You can find out more about this in the audio contribution or in the complete text "A culture war".
After the Sonderbund War of 1847, there were deep social rifts in in the canton of Lucerne between the liberals on the one side and the Catholic-conservatives on the other. This was a conflict between two very different concepts of society: the one liberal, secular and modern; the other Catholic-conservative and traditional. This polarisation directly drew in the Higher Education Institution, no less because the appointment of the Jesuits had actually caused the conflict to escalate externally after 1844. The canton remained under liberal rule until 1871, resulting in several professorial posts being filled by liberal clergymen.
Politically the underdogs, but still strong in the countryside, the conservatives retained their somewhat distrustful oppositional attitude. This stance hindered economic and social development because its proponents sought their identity in the turn towards a traditionally rural life. It also hindered the development of a school system that focussed more on industry and technology and that was geared to the needs of the times. In Lucerne, education was not considered a centrally important resource. While Zurich, Lausanne and Bern had been developing their traditional higher education institutions into universities since the 1830s, Lucerne persisted in maintaining the status quo in education. The elimination of illiteracy was considerably delayed by resistance to the enforcement of compulsory education and by the poor quality of teacher training. A rift soon opened up regarding higher education and science, because up until 1889 all Swiss universities were located in liberal cities that had traditionally been reformed. As in other countries, the differences soon became apparent, so much so, that there was talk of a real 'Catholic inferiority', i.e. an educational deficit.

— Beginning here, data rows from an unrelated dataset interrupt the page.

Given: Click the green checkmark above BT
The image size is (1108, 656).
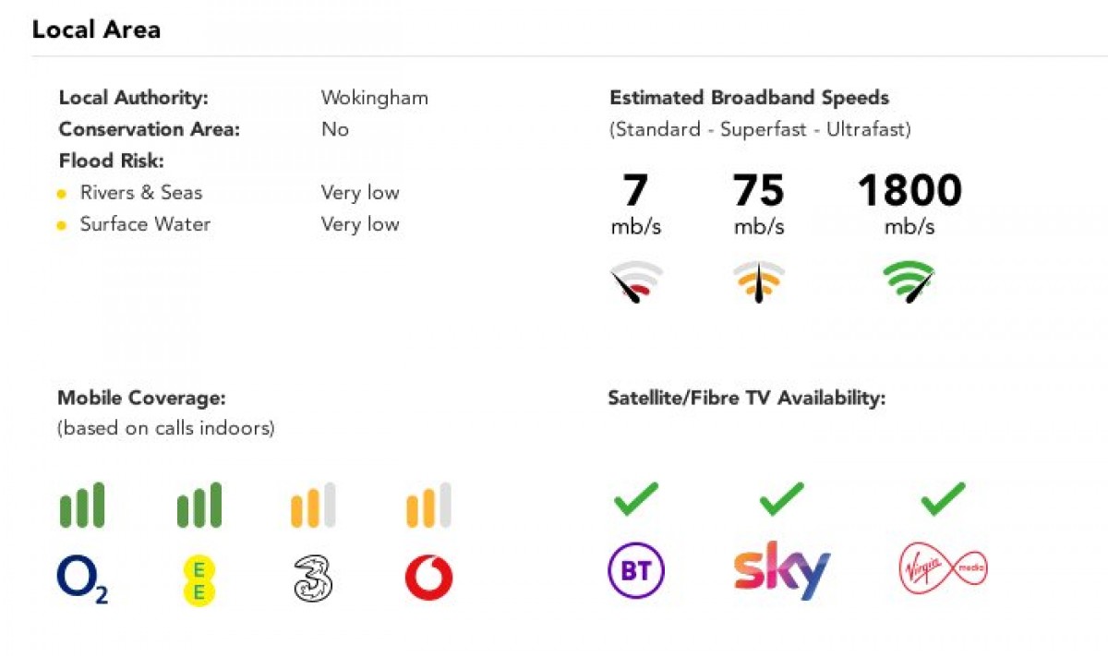Looking at the screenshot, I should click(636, 499).
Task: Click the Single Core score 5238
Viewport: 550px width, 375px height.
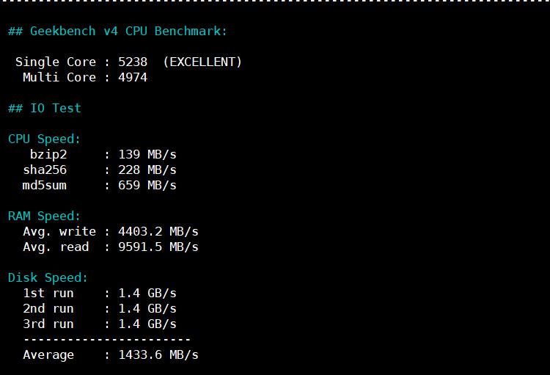Action: point(133,62)
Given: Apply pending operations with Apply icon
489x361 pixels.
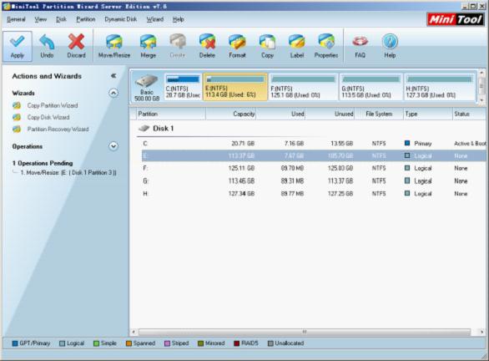Looking at the screenshot, I should click(x=18, y=46).
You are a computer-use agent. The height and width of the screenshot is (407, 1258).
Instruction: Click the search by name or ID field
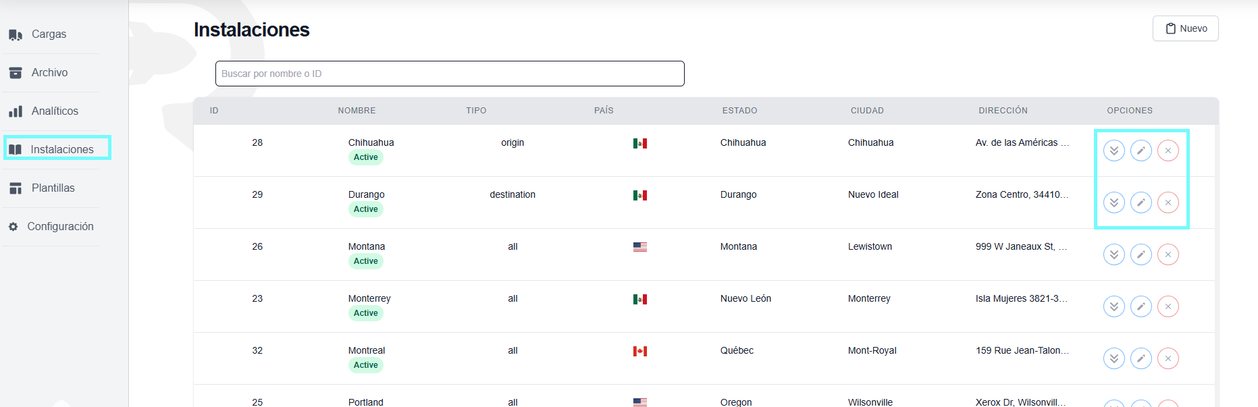449,74
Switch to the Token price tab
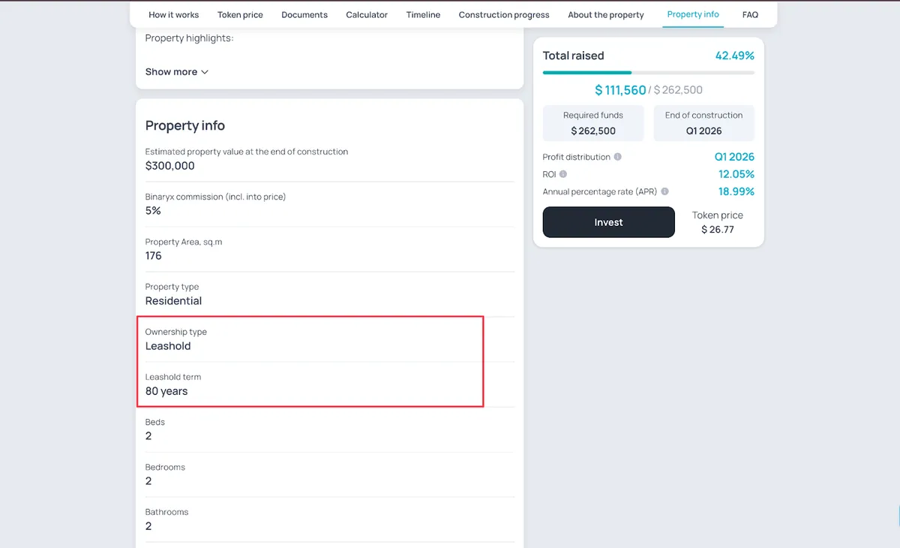This screenshot has width=900, height=548. coord(240,14)
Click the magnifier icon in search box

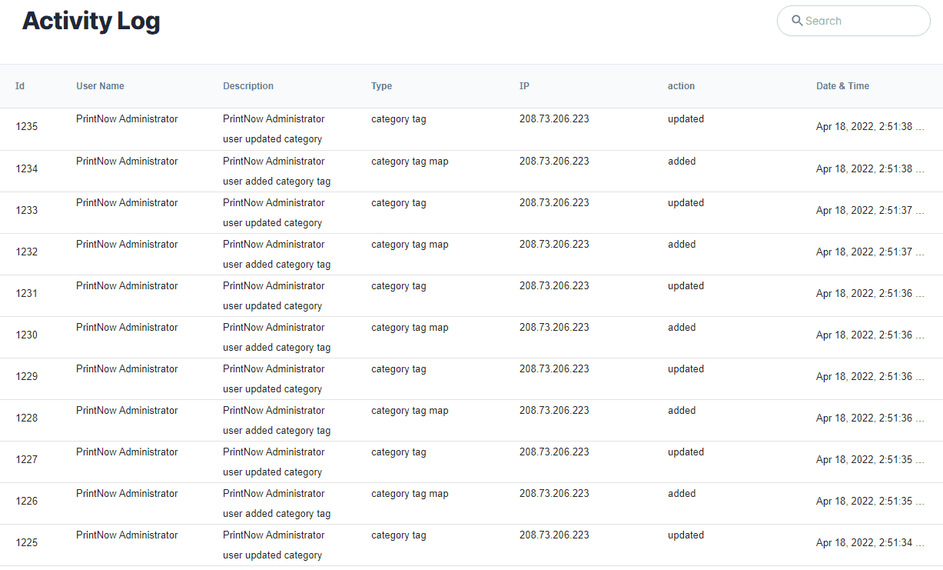[x=797, y=21]
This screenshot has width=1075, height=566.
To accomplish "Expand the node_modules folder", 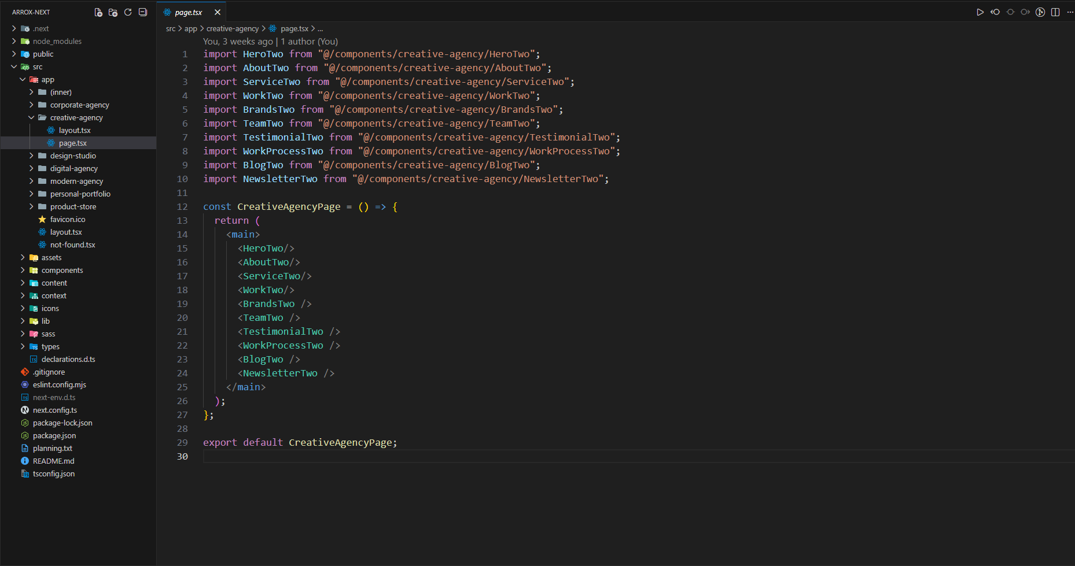I will point(14,42).
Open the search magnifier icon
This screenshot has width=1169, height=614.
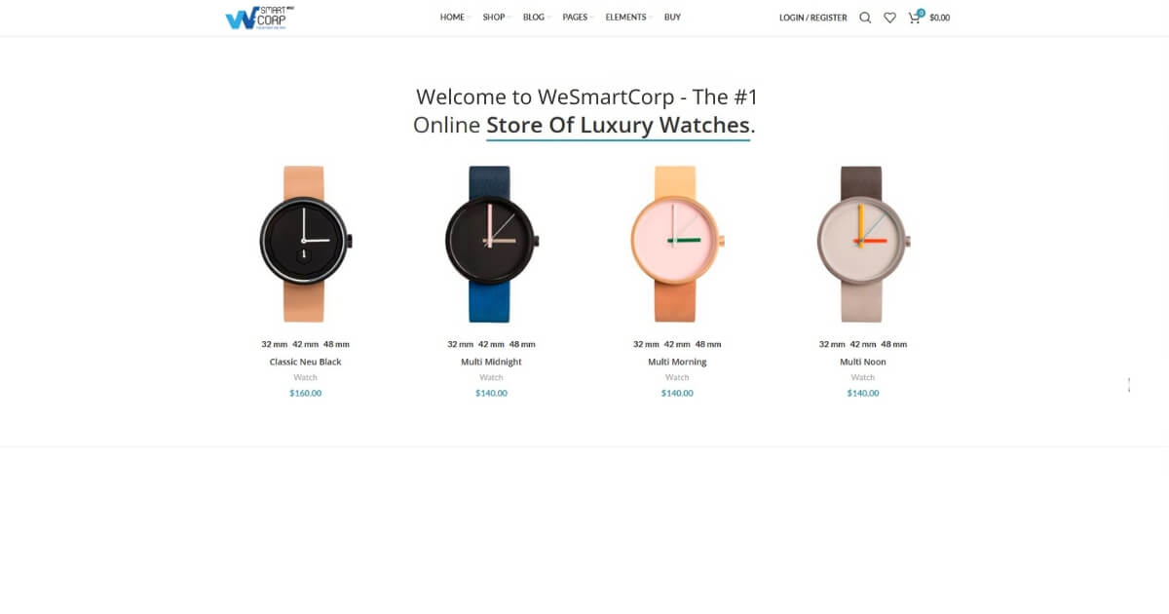[865, 18]
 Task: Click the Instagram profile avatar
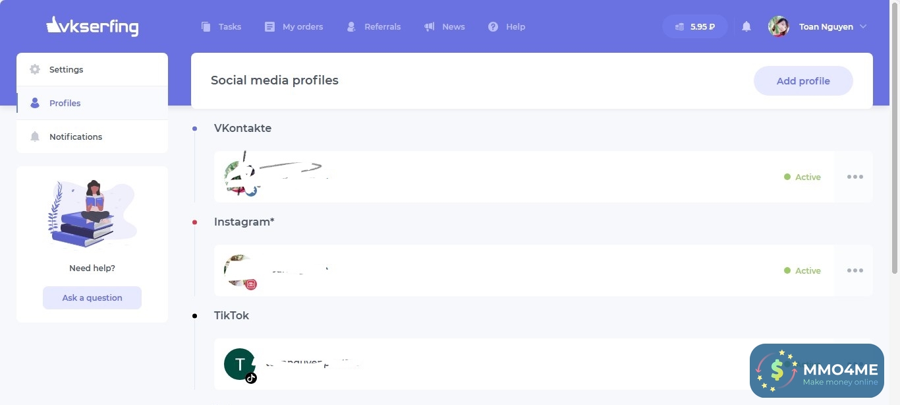[x=238, y=270]
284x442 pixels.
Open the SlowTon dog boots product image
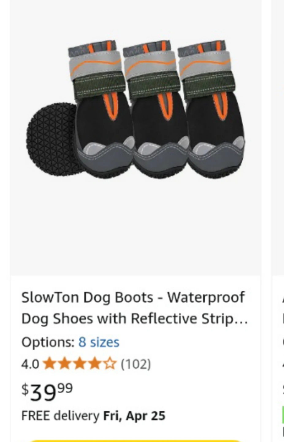[135, 138]
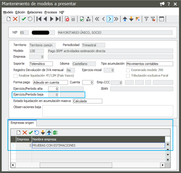Toggle Realizar liquidación 4T/12M checkbox
The image size is (181, 173).
tap(16, 76)
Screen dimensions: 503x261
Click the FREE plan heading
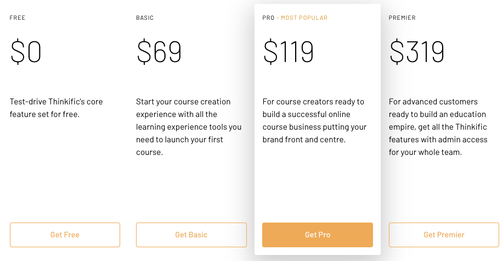tap(18, 18)
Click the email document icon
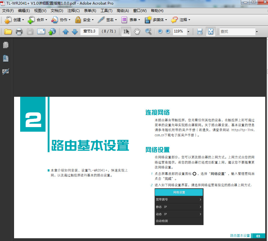 [41, 31]
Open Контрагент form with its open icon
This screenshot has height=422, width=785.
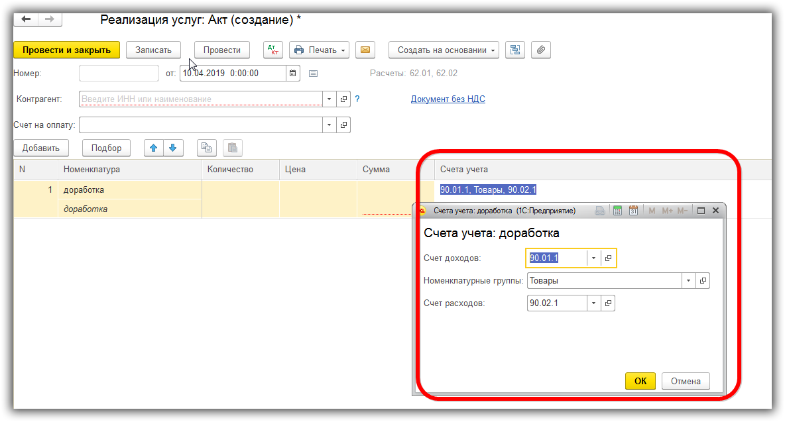[x=343, y=99]
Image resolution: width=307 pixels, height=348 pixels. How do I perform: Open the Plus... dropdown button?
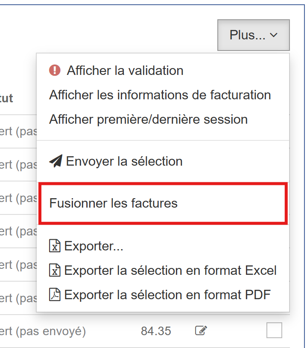pos(254,35)
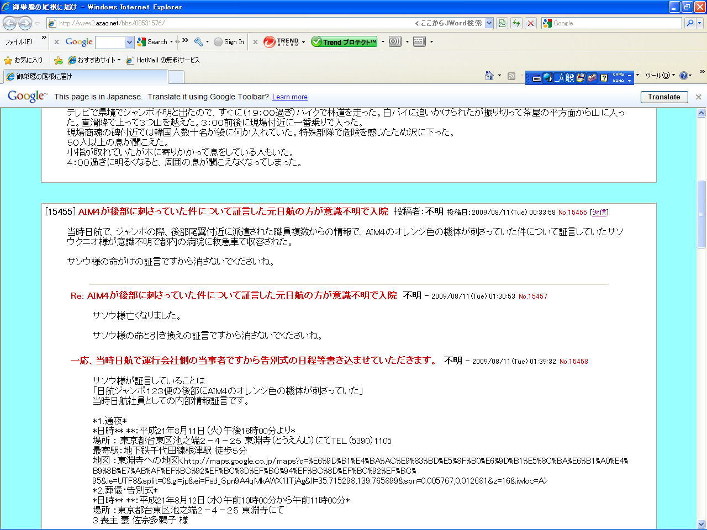Click the Refresh page icon

click(516, 23)
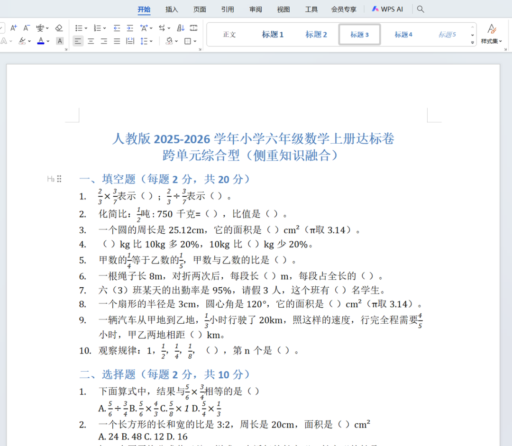Open the bullet list style dropdown

[86, 28]
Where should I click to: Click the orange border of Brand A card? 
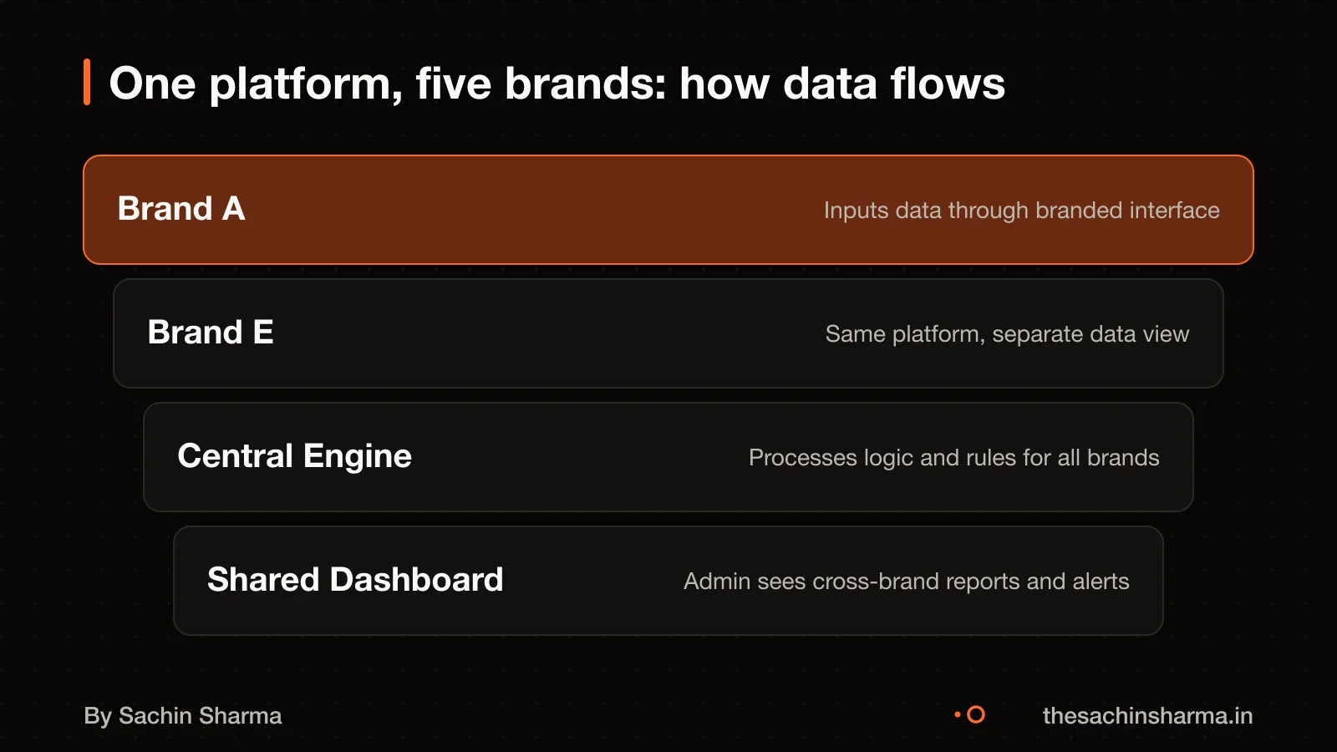coord(669,156)
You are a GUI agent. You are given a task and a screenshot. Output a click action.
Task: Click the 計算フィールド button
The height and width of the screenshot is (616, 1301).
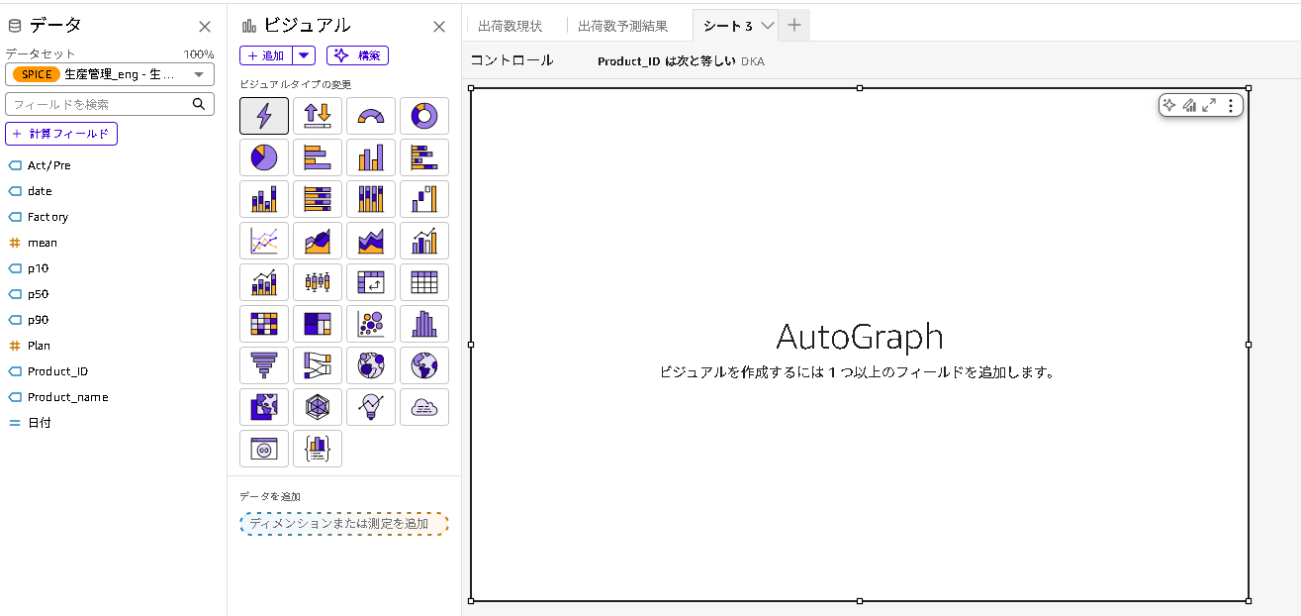click(61, 134)
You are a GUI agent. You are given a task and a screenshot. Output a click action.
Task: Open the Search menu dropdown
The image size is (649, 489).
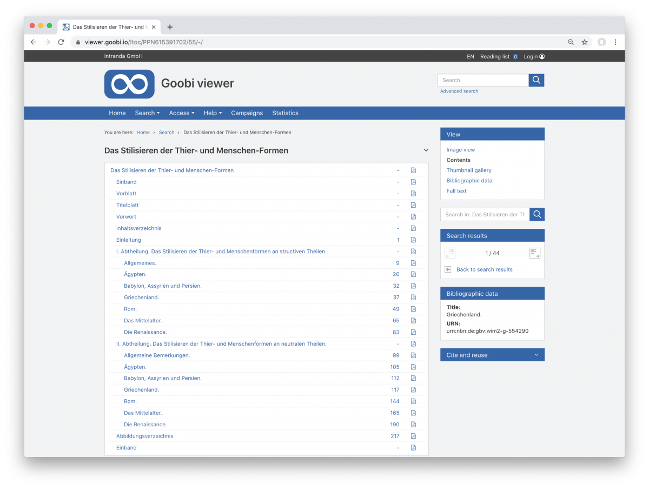tap(147, 113)
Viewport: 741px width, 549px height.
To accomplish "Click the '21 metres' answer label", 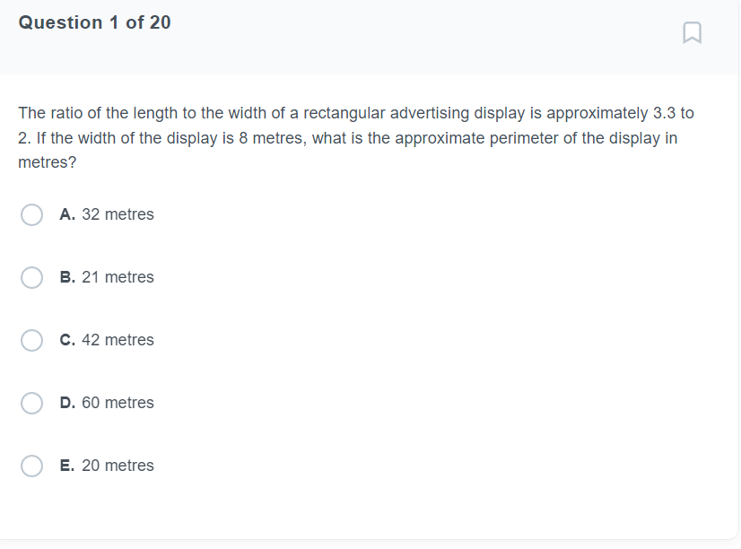I will click(x=118, y=277).
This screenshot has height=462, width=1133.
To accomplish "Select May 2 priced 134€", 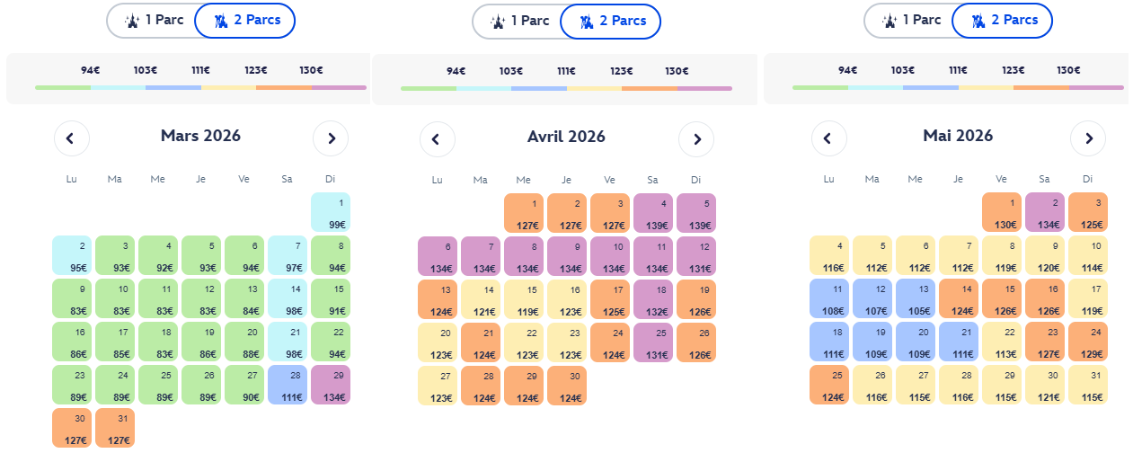I will point(1045,212).
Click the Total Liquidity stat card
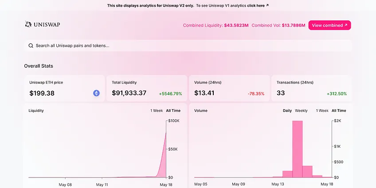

In the second half of the 19th century, the ideological contrasts prompted numerous conflicts. Whilst the liberals stood up for a secular society, the conservatives saw themselves as the guarantors of a counter-enlightened Catholic order. As had already been the case in the 1830s, church politics thereby again became a battleground. The programmatically anti-liberal stance of the Pope, of large sections of the clergy and of church-goers alike, allowed cultural struggles to erupt. The state limited clerical influence to the best of its ability, and the Catholic conservatives organized themselves as an opposition bloc. The First Vatican Council of 1870, which declared papal infallibility, led to a split. The liberal wing within the Catholic community constituted itself as an independent church. One of its most important proponents, who would later become its first Swiss bishop, was Eduard Herzog. Herzog came from Schongau and worked in Lucerne as a professor for Bible and canon law. Two other professors personally opposed the Council's decisions but subjected their own convictions to these rulings. These events marked the beginning of a new orientation: within a few years, the teaching staff of the Theological Institute were strictly conservative. The bishop made the prospective theologians leave the existing student fraternity 'Semper Fidelis'; they thus had to reorganize themselves and joined together again in the 'Waldstättia'.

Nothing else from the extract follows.